**Work request**
Your task is to copy every line of this material exactly.

**Records for the exercise**
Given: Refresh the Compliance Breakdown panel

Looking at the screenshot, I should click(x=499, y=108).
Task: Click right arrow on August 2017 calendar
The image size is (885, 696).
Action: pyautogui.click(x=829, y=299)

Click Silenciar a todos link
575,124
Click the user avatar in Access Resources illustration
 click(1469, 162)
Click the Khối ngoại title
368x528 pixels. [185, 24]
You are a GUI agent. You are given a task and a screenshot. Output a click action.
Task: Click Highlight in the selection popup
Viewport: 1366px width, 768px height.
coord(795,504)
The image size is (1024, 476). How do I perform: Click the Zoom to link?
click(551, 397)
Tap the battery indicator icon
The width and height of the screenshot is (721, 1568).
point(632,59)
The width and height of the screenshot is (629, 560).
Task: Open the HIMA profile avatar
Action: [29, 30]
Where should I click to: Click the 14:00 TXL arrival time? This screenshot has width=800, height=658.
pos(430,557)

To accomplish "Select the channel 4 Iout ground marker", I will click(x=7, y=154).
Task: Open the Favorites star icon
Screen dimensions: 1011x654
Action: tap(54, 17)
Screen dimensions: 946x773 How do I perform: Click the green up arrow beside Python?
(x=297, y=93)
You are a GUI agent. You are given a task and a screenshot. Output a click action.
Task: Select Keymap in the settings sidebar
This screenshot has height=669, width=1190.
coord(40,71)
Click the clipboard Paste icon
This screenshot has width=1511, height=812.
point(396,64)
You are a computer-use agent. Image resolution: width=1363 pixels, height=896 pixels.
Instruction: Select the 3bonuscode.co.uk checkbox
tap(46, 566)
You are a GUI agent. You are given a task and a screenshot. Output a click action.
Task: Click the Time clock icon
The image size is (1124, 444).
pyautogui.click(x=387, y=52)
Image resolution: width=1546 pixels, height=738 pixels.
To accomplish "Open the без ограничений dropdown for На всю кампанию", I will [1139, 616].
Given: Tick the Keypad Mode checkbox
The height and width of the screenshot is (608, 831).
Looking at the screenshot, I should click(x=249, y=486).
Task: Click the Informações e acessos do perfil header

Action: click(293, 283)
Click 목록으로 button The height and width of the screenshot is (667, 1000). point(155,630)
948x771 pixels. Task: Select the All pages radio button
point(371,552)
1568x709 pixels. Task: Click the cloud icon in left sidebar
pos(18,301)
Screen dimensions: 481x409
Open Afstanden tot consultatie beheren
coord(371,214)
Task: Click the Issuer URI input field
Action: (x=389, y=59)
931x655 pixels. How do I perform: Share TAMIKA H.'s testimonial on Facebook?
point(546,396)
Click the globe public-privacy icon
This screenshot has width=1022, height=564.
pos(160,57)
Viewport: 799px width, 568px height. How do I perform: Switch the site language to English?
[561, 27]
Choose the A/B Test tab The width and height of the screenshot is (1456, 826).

**Response box**
Given: Refresh the Compliance Breakdown panel

Looking at the screenshot, I should click(x=499, y=108).
Task: Click right arrow on August 2017 calendar
The image size is (885, 696).
Action: pyautogui.click(x=829, y=299)

Click Silenciar a todos link
575,124
Click the user avatar in Access Resources illustration
 click(1469, 162)
Click the Khối ngoại title
368x528 pixels. [185, 24]
You are a GUI agent. You are given a task and a screenshot. Output a click action.
Task: Click Highlight in the selection popup
Viewport: 1366px width, 768px height.
coord(795,504)
The image size is (1024, 476). How do I perform: Click the Zoom to link?
click(551, 397)
Tap the battery indicator icon
The width and height of the screenshot is (721, 1568).
point(632,59)
The width and height of the screenshot is (629, 560).
Task: Open the HIMA profile avatar
Action: [29, 30]
Where should I click to: Click the 14:00 TXL arrival time? This screenshot has width=800, height=658.
pos(430,557)

To accomplish "Select the channel 4 Iout ground marker", I will click(x=7, y=154).
Task: Open the Favorites star icon
Screen dimensions: 1011x654
Action: tap(54, 17)
Screen dimensions: 946x773 How do I perform: Click the green up arrow beside Python?
(x=297, y=93)
You are a GUI agent. You are given a task and a screenshot. Output a click action.
Task: Select Keymap in the settings sidebar
This screenshot has height=669, width=1190.
coord(40,71)
Click the clipboard Paste icon
This screenshot has width=1511, height=812.
point(396,64)
You are a computer-use agent. Image resolution: width=1363 pixels, height=896 pixels.
Instruction: Select the 3bonuscode.co.uk checkbox
tap(46, 566)
You are a GUI agent. You are given a task and a screenshot. Output a click action.
Task: Click the Time clock icon
The image size is (1124, 444).
pyautogui.click(x=387, y=52)
Image resolution: width=1546 pixels, height=738 pixels.
To accomplish "Open the без ограничений dropdown for На всю кампанию", I will [1139, 616].
Given: Tick the Keypad Mode checkbox
The height and width of the screenshot is (608, 831).
Looking at the screenshot, I should click(x=249, y=486).
Task: Click the Informações e acessos do perfil header

Action: click(293, 283)
Click 목록으로 button The height and width of the screenshot is (667, 1000). point(155,630)
948x771 pixels. Task: Select the All pages radio button
point(371,552)
1568x709 pixels. Task: Click the cloud icon in left sidebar
pos(18,301)
Screen dimensions: 481x409
Open Afstanden tot consultatie beheren
coord(371,214)
Task: Click the Issuer URI input field
Action: (x=389, y=59)
931x655 pixels. How do I perform: Share TAMIKA H.'s testimonial on Facebook?
point(546,396)
Click the globe public-privacy icon
This screenshot has width=1022, height=564.
pos(160,57)
Viewport: 799px width, 568px height. How do I perform: Switch the site language to English?
[561, 27]
Choose the A/B Test tab The width and height of the screenshot is (1456, 826).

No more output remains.